Count the lines in the records that contain the string "location", and reply with only that number.

(Records of target coordinates)
** begin **
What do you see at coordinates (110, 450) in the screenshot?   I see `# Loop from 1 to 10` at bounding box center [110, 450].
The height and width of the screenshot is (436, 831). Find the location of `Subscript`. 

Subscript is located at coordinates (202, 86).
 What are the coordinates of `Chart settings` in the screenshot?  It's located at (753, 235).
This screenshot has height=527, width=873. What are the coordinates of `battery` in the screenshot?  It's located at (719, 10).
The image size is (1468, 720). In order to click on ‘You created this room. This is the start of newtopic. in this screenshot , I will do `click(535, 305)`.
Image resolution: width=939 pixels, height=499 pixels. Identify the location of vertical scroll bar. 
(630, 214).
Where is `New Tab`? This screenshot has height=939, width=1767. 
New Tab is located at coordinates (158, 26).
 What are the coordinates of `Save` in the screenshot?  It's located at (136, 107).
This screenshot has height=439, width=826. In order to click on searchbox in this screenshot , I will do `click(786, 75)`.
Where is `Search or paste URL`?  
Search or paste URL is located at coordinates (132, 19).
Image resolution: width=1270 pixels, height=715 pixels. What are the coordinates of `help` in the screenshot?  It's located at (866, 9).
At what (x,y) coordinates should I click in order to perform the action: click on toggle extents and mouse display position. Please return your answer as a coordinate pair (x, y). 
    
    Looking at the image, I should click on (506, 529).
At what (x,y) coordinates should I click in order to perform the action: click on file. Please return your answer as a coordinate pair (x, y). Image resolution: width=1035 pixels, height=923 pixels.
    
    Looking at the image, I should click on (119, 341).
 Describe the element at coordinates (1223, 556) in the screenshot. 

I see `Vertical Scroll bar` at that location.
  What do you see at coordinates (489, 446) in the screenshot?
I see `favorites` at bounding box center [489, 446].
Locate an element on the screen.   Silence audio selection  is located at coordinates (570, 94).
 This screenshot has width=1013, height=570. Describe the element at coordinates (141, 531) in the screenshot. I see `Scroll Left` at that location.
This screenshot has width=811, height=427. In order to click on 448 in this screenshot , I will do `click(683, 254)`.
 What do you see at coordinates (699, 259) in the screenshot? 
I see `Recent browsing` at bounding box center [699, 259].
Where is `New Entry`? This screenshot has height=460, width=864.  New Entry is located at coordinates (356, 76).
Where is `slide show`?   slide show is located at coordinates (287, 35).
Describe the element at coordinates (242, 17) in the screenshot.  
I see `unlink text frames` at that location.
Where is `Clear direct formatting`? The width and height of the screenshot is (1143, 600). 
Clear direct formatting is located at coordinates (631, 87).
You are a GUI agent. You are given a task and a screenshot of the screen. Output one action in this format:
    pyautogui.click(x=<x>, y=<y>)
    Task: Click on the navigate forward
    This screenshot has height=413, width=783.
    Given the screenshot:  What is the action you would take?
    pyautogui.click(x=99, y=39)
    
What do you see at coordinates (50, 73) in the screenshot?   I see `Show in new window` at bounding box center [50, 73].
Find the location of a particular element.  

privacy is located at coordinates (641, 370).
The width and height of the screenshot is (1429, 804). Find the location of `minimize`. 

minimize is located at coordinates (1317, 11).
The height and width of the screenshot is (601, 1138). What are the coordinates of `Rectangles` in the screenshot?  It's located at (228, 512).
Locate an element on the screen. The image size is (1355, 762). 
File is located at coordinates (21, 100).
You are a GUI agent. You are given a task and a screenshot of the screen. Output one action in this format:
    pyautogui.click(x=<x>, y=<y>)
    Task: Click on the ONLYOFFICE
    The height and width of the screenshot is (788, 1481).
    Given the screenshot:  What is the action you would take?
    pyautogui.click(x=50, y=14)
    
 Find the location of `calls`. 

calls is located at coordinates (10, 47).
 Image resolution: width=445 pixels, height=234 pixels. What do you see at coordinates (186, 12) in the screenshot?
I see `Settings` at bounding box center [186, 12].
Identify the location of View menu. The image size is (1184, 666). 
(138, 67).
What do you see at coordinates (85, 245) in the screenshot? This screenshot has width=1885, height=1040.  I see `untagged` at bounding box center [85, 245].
** end **
- Complete answer: 9